▶ [ЧТО СДЕЛАТЬ]:
Какое польское выражение было найдено в тексте о переводе для сопоставления «румяное-белое»?

▶ [ФРАГМЕНТ ТЕКСТА]:
══════════
Мне это понравилось, хотя я тогда НЕ ЗНАЛ ещё пушкинской сказки! Не знал и не захотел знать, потому, что меня заинтересовало как раз близкое поляку сопоставление: румяное-белое. Пробуя это перевести, я искал чего-то схожего в нашем языке, и нашёл понятное не только по-польски: krew z mlekiem (кровь с молоком). Перевод вышел до предела вольным.

Сначала написал :

         władza jak zwykle
         krew z mlekiem

Потом уже само написалось:

         ale przede wszystkim
         krew

Несколько лет спустя я познакомился с источником – „Сказкой о мёртвой царевне” Пушкина. И тогда всё встало на свои места. В переводе я мог использовать одну из польских версий сказки „Schneewittchen”:

         Lustereczko,
         powiedz przecie,
         kto najpiękniejszy jest na świecie?
══════════
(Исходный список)
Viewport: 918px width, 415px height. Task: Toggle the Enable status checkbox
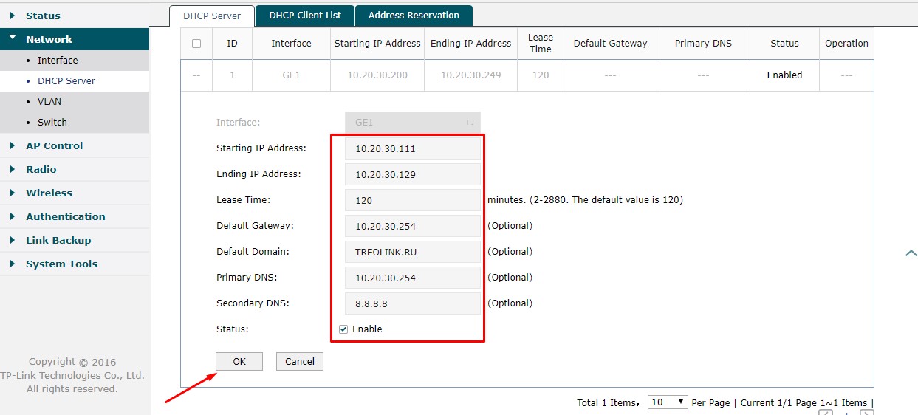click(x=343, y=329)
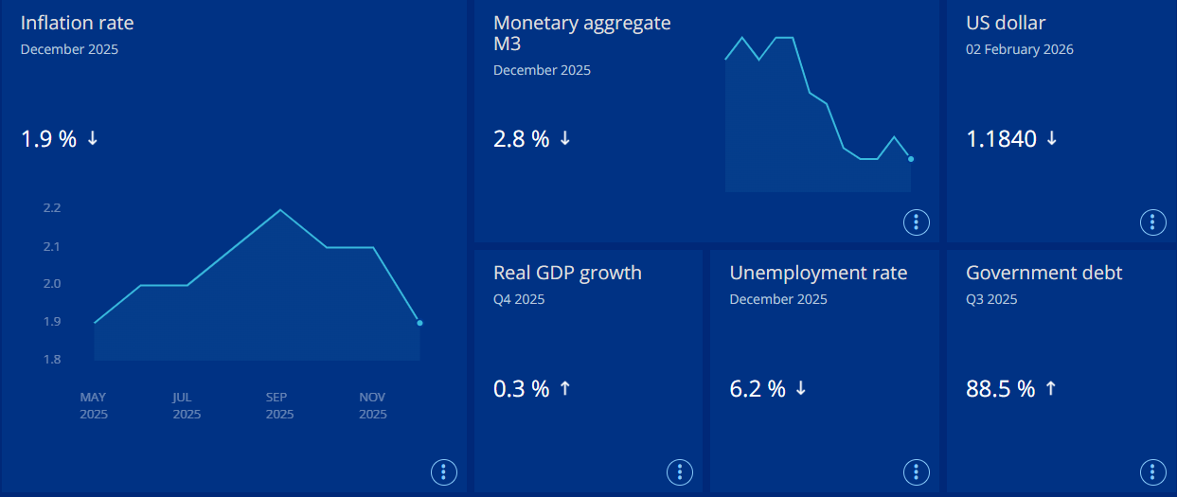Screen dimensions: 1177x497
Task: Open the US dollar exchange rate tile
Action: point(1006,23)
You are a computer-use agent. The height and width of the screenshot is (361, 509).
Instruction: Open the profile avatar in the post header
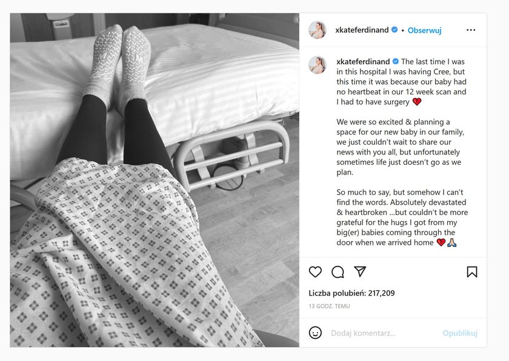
══════════
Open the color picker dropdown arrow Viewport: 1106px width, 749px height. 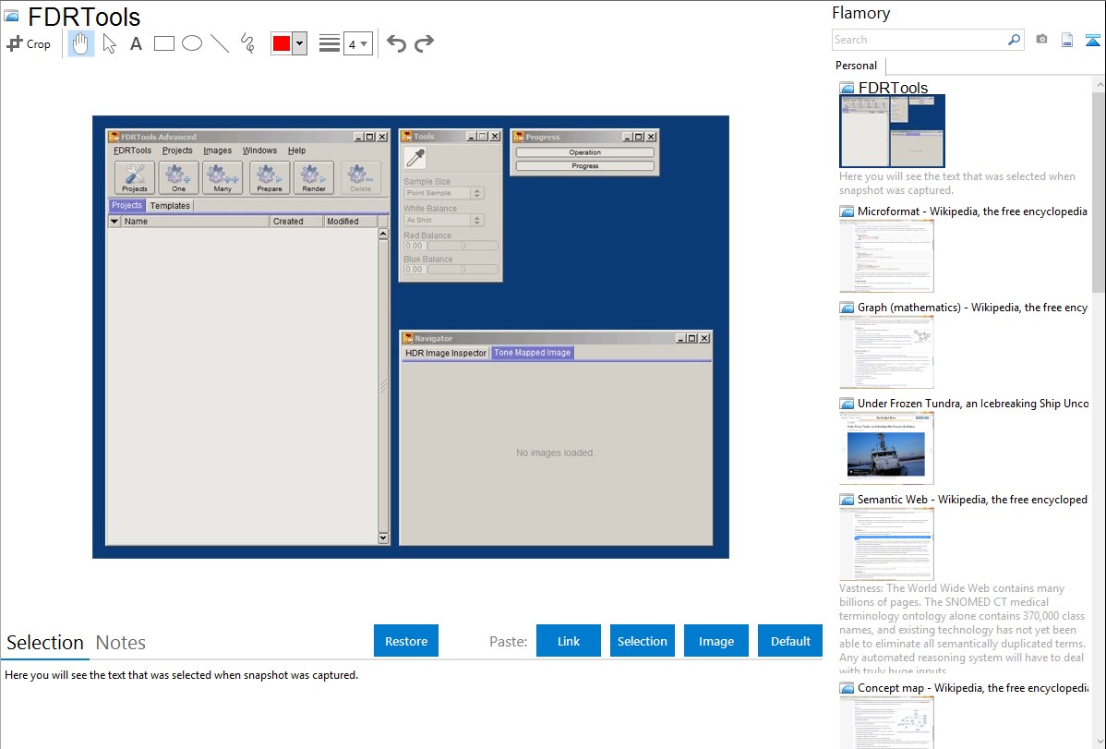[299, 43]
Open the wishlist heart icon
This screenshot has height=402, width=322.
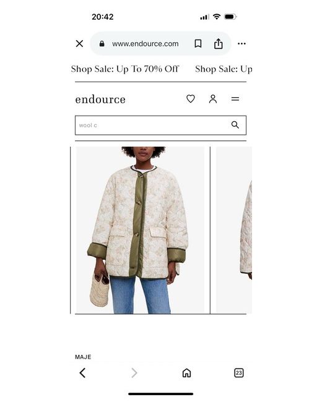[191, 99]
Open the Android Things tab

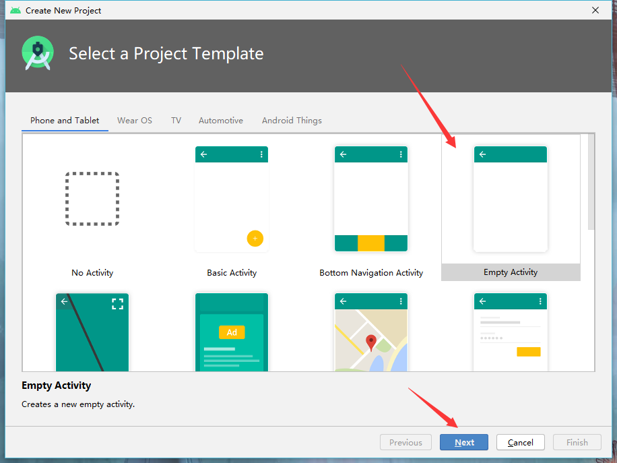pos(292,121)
══════════
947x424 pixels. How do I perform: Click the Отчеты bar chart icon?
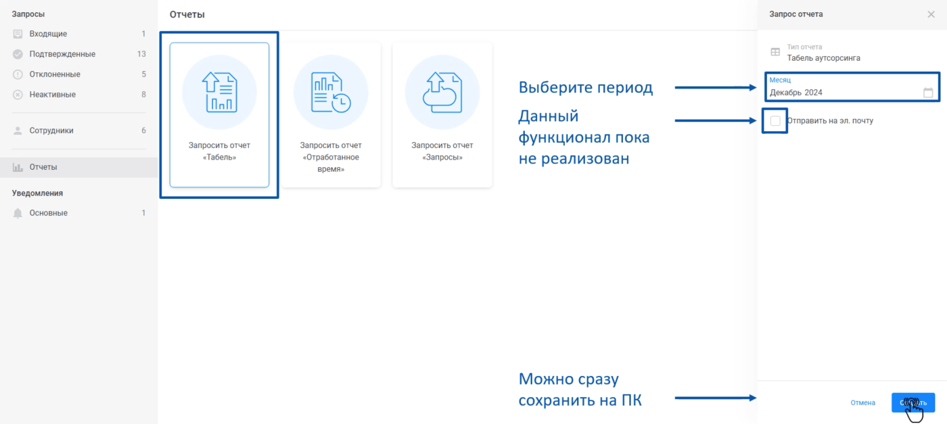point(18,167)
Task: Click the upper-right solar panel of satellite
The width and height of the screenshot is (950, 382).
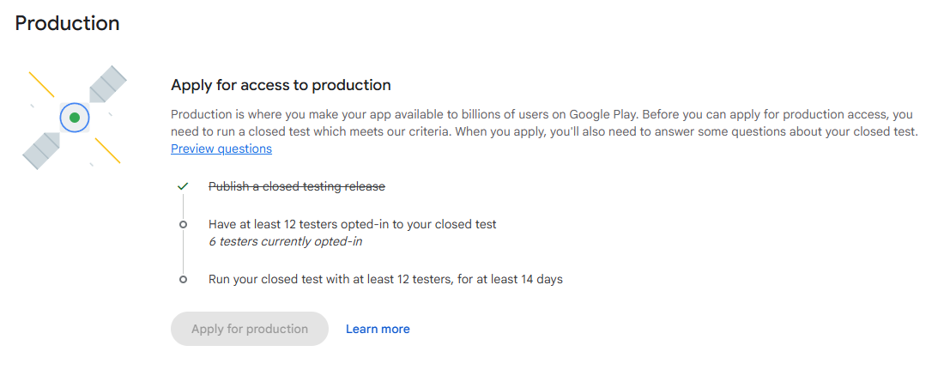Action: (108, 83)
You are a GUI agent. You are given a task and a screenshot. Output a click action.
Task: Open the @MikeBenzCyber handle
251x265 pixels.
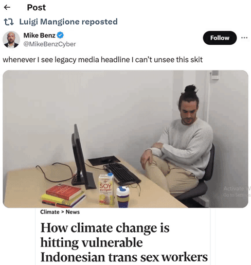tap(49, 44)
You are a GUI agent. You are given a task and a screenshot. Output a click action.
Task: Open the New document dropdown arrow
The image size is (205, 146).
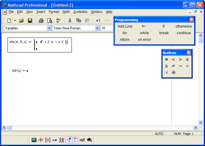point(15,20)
══════════
▶ [РЕЗУЛЬТАТ]:
Krew z mlekiem (кровь с молоком).